Records supplied section start

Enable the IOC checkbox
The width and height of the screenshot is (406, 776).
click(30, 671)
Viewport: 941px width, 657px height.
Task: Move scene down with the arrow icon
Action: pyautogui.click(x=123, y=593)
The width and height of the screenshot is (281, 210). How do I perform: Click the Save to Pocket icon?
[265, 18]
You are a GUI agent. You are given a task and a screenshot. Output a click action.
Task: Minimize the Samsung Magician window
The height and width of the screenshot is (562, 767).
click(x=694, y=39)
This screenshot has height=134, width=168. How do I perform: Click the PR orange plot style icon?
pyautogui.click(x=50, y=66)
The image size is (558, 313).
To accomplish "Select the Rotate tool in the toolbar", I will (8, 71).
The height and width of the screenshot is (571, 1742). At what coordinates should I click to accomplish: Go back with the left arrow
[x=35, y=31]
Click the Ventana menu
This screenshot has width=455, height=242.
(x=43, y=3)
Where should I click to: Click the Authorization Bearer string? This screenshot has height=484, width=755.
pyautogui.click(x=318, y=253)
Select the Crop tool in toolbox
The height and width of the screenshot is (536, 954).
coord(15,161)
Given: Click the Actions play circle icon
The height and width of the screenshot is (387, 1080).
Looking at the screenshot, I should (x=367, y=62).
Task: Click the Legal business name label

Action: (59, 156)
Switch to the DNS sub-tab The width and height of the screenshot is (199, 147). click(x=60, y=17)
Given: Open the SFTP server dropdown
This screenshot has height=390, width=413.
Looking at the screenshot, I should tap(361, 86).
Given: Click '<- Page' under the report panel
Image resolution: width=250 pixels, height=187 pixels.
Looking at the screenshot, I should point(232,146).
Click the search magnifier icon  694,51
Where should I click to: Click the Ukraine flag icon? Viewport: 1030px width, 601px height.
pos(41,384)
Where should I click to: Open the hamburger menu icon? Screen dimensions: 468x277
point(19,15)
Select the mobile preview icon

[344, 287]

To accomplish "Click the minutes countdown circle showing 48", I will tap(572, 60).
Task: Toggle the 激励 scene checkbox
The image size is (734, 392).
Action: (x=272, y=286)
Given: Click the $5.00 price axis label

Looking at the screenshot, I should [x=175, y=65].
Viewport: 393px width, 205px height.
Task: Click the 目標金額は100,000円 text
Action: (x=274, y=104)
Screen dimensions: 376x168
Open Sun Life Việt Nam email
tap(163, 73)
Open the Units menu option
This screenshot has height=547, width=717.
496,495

Records supplied section end

*Problem statement*:
Please transcribe the records in full, keeping every word as it is.

*Exercise answer*:
Enable the IOC checkbox
The width and height of the screenshot is (406, 776).
click(30, 671)
Viewport: 941px width, 657px height.
Task: Move scene down with the arrow icon
Action: pyautogui.click(x=123, y=593)
The width and height of the screenshot is (281, 210). How do I perform: Click the Save to Pocket icon?
[265, 18]
You are a GUI agent. You are given a task and a screenshot. Output a click action.
Task: Minimize the Samsung Magician window
The height and width of the screenshot is (562, 767).
click(x=694, y=39)
This screenshot has height=134, width=168. How do I perform: Click the PR orange plot style icon?
pyautogui.click(x=50, y=66)
The image size is (558, 313).
To accomplish "Select the Rotate tool in the toolbar", I will (8, 71).
The height and width of the screenshot is (571, 1742). At what coordinates should I click to accomplish: Go back with the left arrow
[x=35, y=31]
Click the Ventana menu
This screenshot has width=455, height=242.
(x=43, y=3)
Where should I click to: Click the Authorization Bearer string? This screenshot has height=484, width=755.
pyautogui.click(x=318, y=253)
Select the Crop tool in toolbox
The height and width of the screenshot is (536, 954).
coord(15,161)
Given: Click the Actions play circle icon
The height and width of the screenshot is (387, 1080).
Looking at the screenshot, I should (x=367, y=62).
Task: Click the Legal business name label

Action: (59, 156)
Switch to the DNS sub-tab The width and height of the screenshot is (199, 147). click(x=60, y=17)
Given: Open the SFTP server dropdown
This screenshot has height=390, width=413.
Looking at the screenshot, I should tap(361, 86).
Given: Click '<- Page' under the report panel
Image resolution: width=250 pixels, height=187 pixels.
Looking at the screenshot, I should point(232,146).
Click the search magnifier icon  694,51
Where should I click to: Click the Ukraine flag icon? Viewport: 1030px width, 601px height.
pos(41,384)
Where should I click to: Open the hamburger menu icon? Screen dimensions: 468x277
point(19,15)
Select the mobile preview icon

[344, 287]

To accomplish "Click the minutes countdown circle showing 48", I will tap(572, 60).
Task: Toggle the 激励 scene checkbox
The image size is (734, 392).
Action: (x=272, y=286)
Given: Click the $5.00 price axis label

Looking at the screenshot, I should [x=175, y=65].
Viewport: 393px width, 205px height.
Task: Click the 目標金額は100,000円 text
Action: (x=274, y=104)
Screen dimensions: 376x168
Open Sun Life Việt Nam email
tap(163, 73)
Open the Units menu option
This screenshot has height=547, width=717.
496,495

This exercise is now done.